§ AUFGABE:
Stimmen die Aussagen (a), (b) und (c) mit dem Text zur Abzugssteuer überein? Antworte zu jeder mit Ja oder Nein und zitiere die Worte aus dem Text, die das entscheiden.
(a) Im Abzugsverfahren dürfen Betriebsausgaben geschätzt werden.
(b) Die Klägerin betreibt eine Konzertagentur.
(c) Ein Haftungsbescheid muss einen Hinweis auf die Steuerart enthalten.

§ TEXT ZUM LESEN:
Entscheidungsstichwort (Thema)
Zur Vereinbarkeit der Abzugssteuer gem. § 50 a EStG mit dem Gemeinschaftsrecht
Leitsatz (amtlich)
Für die Beurteilung der Gemeinschaftskonformität des Abzugsverfahrens gem. 50 a Abs. 4 EStG kommt es auf den Zeitpunkt der Steuerentstehung an.
Im Wege der normerhaltenden Reduktion des § 50 a Abs. 4 EStG sind mit der Leistung unmittelbar zusammenhängende und dem Vergütungsschuldner mitgeteilte Betriebsausgaben vollen Umfangs zu berücksichtigen. Einer Mitteilung bedarf es nicht, wenn die Betriebsausgaben dem Vergütungsschuldner bekannt sind, weil er die Ausgaben im Wege des abgekürzten Vertragsweges gezahlt hat. Eine Schätzung von Betriebsausgaben kommt im Abzugsverfahren nicht in Betracht.
Bei Inanspruchnahme der sog. Nullregelung gem. § 51 Abs. 2 UStDV gehört die Umsatzsteuer nicht zur Bemessungsgrundlage für die Abzugssteuer.
Ein Haftungsbescheid gem. § 50 a Abs. 5 S. 5 EStG ist dann nicht hinreichend bestimmt, wenn weder aus dem Bescheid noch aus den Steueranmeldungen die Person des Vertragspartners erkennbar ist. Demgegenüber bedarf es keines Hinweises auf die Steuerart.
Normenkette
EStG § 50a; EG Art. 49-50
Nachgehend
Tatbestand
Die Beteiligten streiten um die Rechtmäßigkeit eines Haftungsbescheides gem. § 50 a Abs. 5 Einkommensteuergesetz (EStG).
Die Klägerin, eine GmbH mit Sitz und Geschäftsleitung im Inland, betreibt eine Konzertagentur. In den Jahren 1996, 1997 und 1998 schloss sie teils mit ausländischen Künstlern, teils mit ausländischen Kapitalgesellschaften, die ihrerseits die Künstler zur Verfügung stellten, Verträge über Inlandsauftritte der Künstler. Auf die von der Klägerin beispielhaft vorgelegten Verträge für die Streitjahre (Anlagen 1-5) wird Bezug genommen. Es handelte sich um Vertragspartner, die in Großbritannien, den Niederlanden, Finnland, Schweden, Irland, Frankreich, Japan, Jamaika und den USA ansässig waren (s. Auflistung der Klägerin für 1998 in der Anlage zum Schriftsatz vom 11.01.2008, Gerichtsakte - GA - Bl. 113 ff., und Erläuterung im Schriftsatz vom 25.08.2008; Auflistung für 1997 in der Anlage zum Schriftsatz vom 29.08.2008 - GA Bl. 158 ff. mit Ergänzung gem. Protokoll der mündlichen Verhandlung vom 15.10.2008). Soweit die Vertragspartner in der Gemeinschaft ansässig waren, hatten sie auch die Staatsangehörigkeit eines Mitgliedstaates bzw. waren nach den Vorschriften eines Mitgliedstaates gegründet.

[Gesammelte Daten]

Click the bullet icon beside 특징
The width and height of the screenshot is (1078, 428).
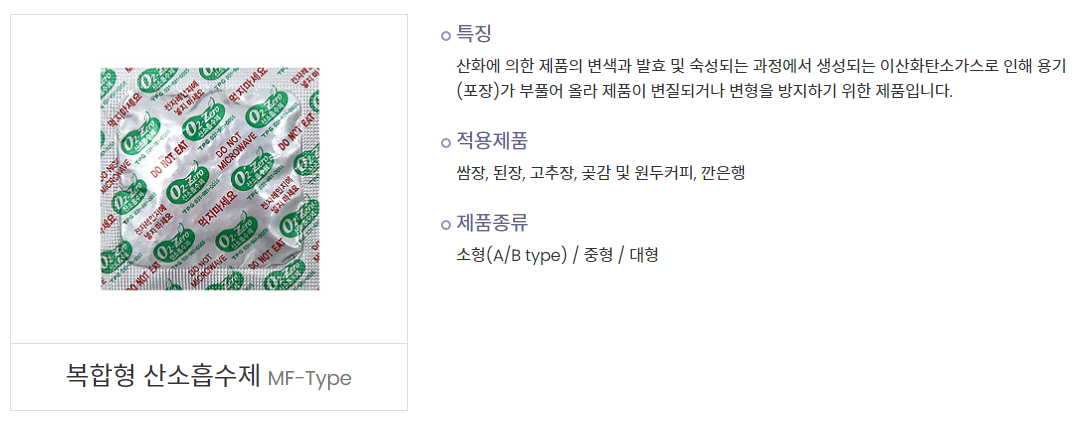tap(446, 36)
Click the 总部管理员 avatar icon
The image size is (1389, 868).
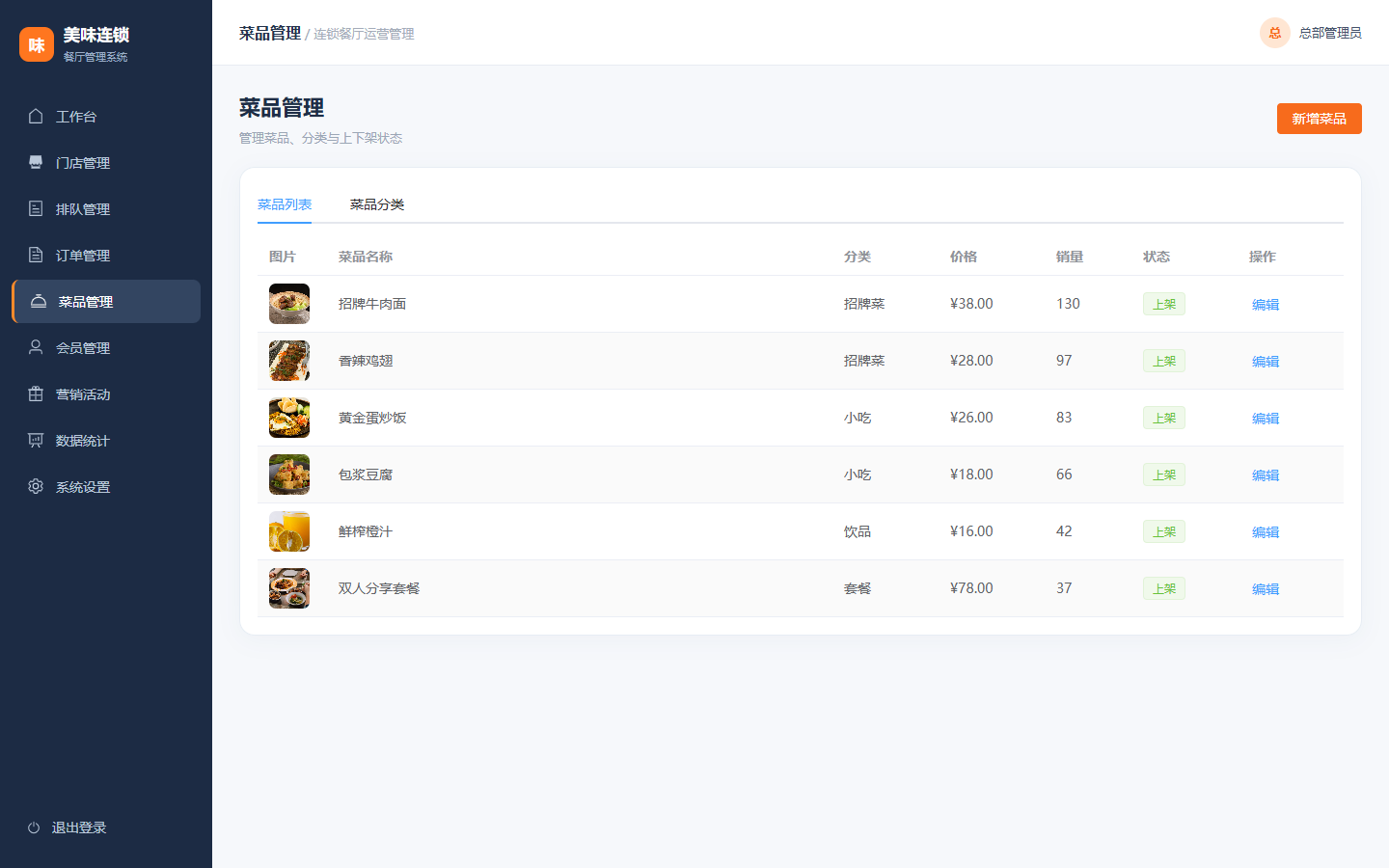[x=1275, y=33]
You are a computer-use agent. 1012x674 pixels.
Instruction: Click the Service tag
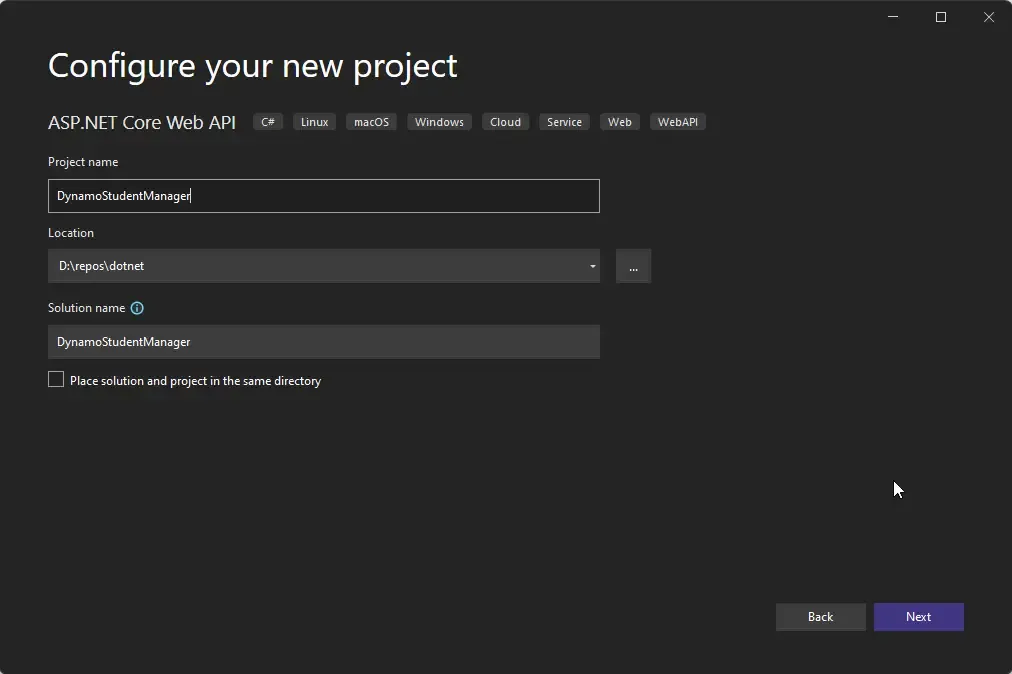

§ ANTWORT:
(a) Nein: „Eine Schätzung von Betriebsausgaben kommt im Abzugsverfahren nicht in Betracht.“
(b) Ja: „betreibt eine Konzertagentur“
(c) Nein: „Demgegenüber bedarf es keines Hinweises auf die Steuerart.“